It is dinner time. My husband and I quietly prepare everything while waiting to see who will kick off the topic or check-in first for the night. We sit down at the dinner table together and after a few bites, my husband states, "I want you to know that while I understand how difficult this year has been for you, I do hold onto hurt and pain, I just do not feel allowed to express it because of how much grief you have been going through". I soak this in and acknowledge his perspective, knowing the flood of emotions I have been sailing through recently are significant. I thought to myself, "I have kept him from his own growth in relation to me by closing off the faucet to my care". I then find the words to say, "I do honor this and while I am struggling to be empathetic toward your pain or ask you kinder questions around your experiences, I am realizing I have been in relationship with a person for eighteen years and all of a sudden am paralyzed in this". It was in this moment I believe a heavy wall shattered. My husband recognized how far removed I have become and I recognized how I have prevented him from being the man he wants to be in this relationship. I not only removed myself from intimate connection, I was also removed from myself...and no one can be in your presence when you do not have two feet on the ground. Further, while I have been outwardly expressing emotions, my husband has been inwardly holding onto emotions. While both our experiences are true, it has created a lot of confusion for each of us in regards to how we become soft and inviting again.

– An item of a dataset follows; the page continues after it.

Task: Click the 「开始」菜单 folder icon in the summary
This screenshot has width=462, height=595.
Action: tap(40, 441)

I started this article off today with a short story because it shows how hard it is to be vulnerable with someone, even after years of being together. It also speaks to how simple it can be to gain clarity when each person lowers their voice and sets their swords aside. A common theme in our relationship was, "feeling like we had to gear up for war when entering into a deeper conversation". This was the first time where we did not put armor on and chose to soften our tone and body language in a way that brought more sadness than frustration to the table.


Personally, after being in relationship to someone over the course of eighteen years (this speaks to a couple long-term relationships in this time frame), I am learning that the relational grief is a lot of grieving past versions of yourself while trying to see a better person within yourself and the other. I have found the difficult piece is "trying to see a better version of yourself", while "trusting the new person you are with is not like another". This is really difficult to do, especially if you have been mistreated in previous relationships. If you are like me and people pleasing developed as a way to cope with your childhood, it makes boundary building and setting extra difficult. It is hard to reverse what you use to think "being good" was as you practice "being honest" now. I have to intentionally practice following up each honest statement and boundary I set with a self-affirming thought that I am compassionate and care because "I no longer allow others to feed off my kindness".

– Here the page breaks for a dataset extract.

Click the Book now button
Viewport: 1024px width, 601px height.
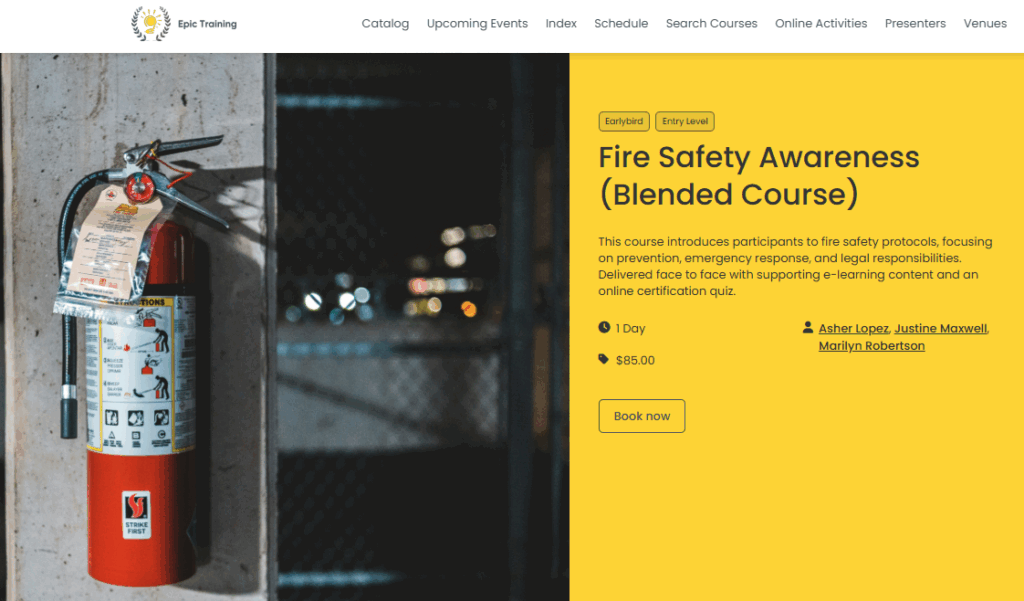tap(642, 416)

Naturally in relationship, I made sure the other person or anyone for that matter around me was okay before myself. I have had to work through amplified anger in the last two years that to a significant other "looks like I am upset with them", when really, I am trying to be comfortable in my own skin again. The tricky part in this transformation is while tending to your own self, you can feel like you are abandoning or avoiding the person you love. This is incredibly uncomfortable. At times it truly feels impossible to give the same amount of love to someone when you are shifting back into a romance with your own self and life. I have read for years online and in books, "put yourself first and everything else will fall back together". While a small part of this is true, no one ever shares the raw truth of pain and discomfort you will experience while tending to your own heart and having to sacrifice ways in which you use to show up for the people you love. Right now, I am learning it is lonely. I am also learning how you love someone future forward will just be different.

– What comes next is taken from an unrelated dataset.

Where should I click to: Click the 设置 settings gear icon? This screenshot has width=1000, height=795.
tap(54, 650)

It is not my husbands job to fill the gaps in my loneliness and it is not my job to heal all the unspoken emotions he has held onto. What is our job is for me to trust a new relationship with the silence and for him to trust he is worthy of saying an emotion out loud. It is also our job to notice when we act differently and invite each other into a better way of nurturing a conversation, rather than, sabotage one another's words out of fear the other will misunderstand. This is the work before the faucet of care can be turned back on. The beauty is gifting yourself and the other softness that the heart can receive.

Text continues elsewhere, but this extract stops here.